* _EXERCISE GOAL_: Among the entries below, find all lines that include "tweet" and copy them.
══════════
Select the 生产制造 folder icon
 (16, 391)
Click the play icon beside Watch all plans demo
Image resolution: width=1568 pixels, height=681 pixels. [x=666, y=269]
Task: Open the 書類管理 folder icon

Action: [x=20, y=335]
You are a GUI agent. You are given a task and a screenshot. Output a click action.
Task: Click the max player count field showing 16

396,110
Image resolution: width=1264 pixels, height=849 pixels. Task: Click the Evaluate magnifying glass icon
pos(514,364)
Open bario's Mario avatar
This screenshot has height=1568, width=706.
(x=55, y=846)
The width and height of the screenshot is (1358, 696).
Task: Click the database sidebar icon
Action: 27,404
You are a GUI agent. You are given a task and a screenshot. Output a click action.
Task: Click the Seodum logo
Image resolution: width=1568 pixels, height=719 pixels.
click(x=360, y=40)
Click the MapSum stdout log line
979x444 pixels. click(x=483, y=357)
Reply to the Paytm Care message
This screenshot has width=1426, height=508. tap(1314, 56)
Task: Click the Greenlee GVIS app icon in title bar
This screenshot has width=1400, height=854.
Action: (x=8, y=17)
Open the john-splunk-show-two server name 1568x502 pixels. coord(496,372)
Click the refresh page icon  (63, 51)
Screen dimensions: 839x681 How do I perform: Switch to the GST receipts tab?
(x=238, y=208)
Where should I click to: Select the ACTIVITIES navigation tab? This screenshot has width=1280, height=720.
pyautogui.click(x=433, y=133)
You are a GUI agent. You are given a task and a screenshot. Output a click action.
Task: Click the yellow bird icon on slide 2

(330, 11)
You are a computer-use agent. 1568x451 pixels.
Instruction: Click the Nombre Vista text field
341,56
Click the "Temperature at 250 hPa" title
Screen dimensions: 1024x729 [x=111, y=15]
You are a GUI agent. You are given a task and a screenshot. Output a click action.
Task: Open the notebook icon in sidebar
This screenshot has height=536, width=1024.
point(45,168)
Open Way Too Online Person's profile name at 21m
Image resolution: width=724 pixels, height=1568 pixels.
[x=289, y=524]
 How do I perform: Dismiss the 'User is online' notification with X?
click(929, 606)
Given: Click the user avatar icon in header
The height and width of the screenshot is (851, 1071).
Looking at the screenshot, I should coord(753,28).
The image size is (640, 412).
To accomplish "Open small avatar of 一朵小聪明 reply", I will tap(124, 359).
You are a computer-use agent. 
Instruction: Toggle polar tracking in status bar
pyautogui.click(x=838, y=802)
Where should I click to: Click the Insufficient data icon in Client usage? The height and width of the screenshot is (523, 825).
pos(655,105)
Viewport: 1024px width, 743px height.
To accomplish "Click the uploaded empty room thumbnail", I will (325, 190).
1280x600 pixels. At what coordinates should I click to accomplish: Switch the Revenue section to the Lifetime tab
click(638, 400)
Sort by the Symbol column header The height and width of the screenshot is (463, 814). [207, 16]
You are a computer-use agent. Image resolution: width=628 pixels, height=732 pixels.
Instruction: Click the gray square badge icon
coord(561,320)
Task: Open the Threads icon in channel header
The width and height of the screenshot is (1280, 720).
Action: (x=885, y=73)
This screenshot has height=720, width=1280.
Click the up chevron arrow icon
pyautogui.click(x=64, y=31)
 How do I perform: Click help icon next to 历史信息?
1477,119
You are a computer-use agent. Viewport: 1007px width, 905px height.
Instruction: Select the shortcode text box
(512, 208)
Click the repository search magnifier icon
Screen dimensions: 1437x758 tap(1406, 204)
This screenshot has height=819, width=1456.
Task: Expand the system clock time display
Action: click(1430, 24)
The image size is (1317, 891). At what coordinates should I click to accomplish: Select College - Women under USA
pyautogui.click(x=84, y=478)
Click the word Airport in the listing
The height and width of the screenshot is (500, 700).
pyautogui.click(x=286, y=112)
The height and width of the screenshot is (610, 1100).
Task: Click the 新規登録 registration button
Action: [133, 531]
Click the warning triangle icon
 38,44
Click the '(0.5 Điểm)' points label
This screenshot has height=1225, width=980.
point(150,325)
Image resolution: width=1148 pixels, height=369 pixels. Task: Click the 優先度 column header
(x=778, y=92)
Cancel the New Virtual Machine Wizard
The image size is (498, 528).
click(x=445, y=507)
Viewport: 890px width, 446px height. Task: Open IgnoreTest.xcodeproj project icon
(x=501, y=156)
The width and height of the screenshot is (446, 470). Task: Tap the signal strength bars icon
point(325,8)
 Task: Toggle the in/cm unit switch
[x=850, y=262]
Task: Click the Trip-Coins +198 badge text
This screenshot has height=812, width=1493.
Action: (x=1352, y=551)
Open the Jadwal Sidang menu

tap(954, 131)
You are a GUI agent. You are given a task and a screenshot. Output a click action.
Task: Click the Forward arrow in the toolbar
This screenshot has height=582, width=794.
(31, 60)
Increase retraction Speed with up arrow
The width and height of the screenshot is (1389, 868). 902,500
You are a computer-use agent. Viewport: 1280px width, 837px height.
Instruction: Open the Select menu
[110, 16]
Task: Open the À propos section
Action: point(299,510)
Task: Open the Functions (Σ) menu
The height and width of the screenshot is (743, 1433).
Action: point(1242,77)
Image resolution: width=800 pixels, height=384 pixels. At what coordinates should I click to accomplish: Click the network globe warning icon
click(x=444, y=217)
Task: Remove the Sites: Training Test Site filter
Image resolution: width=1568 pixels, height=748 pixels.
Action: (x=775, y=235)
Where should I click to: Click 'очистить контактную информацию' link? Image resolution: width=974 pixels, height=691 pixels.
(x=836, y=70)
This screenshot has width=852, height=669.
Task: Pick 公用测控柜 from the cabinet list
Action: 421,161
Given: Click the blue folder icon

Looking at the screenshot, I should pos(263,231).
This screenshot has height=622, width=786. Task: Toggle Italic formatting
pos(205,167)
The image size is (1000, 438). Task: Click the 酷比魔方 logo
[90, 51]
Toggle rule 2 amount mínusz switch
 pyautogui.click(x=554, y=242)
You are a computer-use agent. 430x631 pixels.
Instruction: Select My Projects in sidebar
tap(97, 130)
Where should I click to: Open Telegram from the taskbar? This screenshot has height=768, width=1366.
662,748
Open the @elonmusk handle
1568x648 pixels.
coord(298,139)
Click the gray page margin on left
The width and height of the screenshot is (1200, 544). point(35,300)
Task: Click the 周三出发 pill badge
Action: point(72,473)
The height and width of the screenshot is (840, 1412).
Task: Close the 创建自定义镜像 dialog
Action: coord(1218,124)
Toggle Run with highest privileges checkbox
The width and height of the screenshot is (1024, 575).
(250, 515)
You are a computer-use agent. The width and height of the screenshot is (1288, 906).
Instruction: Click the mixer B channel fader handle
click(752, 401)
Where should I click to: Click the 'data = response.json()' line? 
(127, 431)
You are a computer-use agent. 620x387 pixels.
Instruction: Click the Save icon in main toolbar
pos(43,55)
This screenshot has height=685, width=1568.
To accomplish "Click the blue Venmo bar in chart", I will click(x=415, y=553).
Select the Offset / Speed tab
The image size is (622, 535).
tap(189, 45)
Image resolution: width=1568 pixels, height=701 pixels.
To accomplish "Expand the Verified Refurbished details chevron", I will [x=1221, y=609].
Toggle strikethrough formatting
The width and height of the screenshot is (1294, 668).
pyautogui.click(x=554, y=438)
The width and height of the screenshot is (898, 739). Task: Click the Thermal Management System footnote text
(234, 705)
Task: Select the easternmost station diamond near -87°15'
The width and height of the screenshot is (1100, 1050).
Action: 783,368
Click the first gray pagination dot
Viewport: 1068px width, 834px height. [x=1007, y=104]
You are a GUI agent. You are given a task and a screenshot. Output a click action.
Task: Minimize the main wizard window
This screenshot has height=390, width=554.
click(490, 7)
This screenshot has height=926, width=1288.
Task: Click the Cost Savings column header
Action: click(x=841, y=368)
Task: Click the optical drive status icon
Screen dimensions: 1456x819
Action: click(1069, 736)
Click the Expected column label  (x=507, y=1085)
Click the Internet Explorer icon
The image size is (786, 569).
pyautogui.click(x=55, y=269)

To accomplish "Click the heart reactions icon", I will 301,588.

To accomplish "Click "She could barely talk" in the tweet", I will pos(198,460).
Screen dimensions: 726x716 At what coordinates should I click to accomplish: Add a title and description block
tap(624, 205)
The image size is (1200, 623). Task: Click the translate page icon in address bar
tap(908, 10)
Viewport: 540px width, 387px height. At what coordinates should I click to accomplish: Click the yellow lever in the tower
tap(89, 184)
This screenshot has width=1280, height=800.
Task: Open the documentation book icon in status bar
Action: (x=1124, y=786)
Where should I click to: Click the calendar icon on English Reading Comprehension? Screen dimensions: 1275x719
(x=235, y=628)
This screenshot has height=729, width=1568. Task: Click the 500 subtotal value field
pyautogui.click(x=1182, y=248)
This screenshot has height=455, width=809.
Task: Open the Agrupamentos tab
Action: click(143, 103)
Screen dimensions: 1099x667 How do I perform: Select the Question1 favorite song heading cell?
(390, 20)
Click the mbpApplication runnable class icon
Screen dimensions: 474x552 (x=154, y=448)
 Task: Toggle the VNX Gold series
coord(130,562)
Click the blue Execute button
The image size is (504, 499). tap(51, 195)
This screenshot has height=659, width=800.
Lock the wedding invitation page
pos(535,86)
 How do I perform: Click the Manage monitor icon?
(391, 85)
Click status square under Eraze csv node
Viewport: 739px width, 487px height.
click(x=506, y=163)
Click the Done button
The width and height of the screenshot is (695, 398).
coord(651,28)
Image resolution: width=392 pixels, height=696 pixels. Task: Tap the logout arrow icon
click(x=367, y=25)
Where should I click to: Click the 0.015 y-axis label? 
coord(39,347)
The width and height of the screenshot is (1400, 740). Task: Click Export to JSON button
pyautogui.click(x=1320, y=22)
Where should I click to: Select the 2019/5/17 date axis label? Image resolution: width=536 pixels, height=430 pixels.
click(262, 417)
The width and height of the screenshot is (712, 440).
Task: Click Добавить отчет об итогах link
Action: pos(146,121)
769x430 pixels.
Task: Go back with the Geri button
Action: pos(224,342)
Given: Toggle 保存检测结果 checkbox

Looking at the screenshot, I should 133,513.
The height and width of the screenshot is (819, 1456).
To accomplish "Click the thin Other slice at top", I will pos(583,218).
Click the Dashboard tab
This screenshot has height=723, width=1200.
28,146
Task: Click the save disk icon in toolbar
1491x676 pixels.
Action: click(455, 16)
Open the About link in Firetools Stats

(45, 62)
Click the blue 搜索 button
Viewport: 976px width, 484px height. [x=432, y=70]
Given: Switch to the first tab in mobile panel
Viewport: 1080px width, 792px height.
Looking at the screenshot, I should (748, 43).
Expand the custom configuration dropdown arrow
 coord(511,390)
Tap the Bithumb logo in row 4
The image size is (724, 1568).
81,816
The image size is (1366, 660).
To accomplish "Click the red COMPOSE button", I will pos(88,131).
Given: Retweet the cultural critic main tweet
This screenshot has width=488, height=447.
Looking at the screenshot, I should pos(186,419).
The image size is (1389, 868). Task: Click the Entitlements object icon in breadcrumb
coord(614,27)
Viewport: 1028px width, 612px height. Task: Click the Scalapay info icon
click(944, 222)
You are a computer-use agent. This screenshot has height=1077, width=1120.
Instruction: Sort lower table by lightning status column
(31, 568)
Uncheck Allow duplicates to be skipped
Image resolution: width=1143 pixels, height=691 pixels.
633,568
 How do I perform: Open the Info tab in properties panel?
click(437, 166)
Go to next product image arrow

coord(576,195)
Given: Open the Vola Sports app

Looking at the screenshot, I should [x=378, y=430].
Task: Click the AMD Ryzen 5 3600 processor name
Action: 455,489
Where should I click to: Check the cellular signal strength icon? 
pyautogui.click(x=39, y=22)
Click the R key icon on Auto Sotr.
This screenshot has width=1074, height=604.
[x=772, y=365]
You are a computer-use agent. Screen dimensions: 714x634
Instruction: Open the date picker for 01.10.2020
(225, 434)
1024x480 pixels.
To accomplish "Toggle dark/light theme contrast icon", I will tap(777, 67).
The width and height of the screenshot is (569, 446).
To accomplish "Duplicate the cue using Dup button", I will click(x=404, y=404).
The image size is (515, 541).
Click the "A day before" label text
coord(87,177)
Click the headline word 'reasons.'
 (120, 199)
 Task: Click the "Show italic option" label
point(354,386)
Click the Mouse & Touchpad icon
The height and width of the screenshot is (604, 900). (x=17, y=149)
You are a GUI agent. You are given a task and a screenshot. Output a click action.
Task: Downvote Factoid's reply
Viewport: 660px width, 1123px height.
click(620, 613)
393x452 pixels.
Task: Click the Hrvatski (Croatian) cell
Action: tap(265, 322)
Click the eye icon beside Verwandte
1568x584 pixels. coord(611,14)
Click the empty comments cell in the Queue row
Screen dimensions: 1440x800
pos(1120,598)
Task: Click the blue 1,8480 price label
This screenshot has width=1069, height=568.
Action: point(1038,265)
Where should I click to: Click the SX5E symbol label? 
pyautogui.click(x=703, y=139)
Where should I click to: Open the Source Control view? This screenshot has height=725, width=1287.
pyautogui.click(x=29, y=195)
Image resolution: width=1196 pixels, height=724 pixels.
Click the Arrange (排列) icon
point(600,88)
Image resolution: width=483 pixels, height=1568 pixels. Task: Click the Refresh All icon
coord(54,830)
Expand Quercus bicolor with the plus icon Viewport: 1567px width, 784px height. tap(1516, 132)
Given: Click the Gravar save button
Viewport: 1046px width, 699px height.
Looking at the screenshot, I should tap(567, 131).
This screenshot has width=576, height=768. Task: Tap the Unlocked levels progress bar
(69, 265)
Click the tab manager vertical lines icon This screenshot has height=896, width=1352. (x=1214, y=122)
══════════
* _RESULT FOR THIS EXERCISE_:
To accomplish "Click "She could barely talk" in the tweet", I will pos(198,460).
Given: Retweet the cultural critic main tweet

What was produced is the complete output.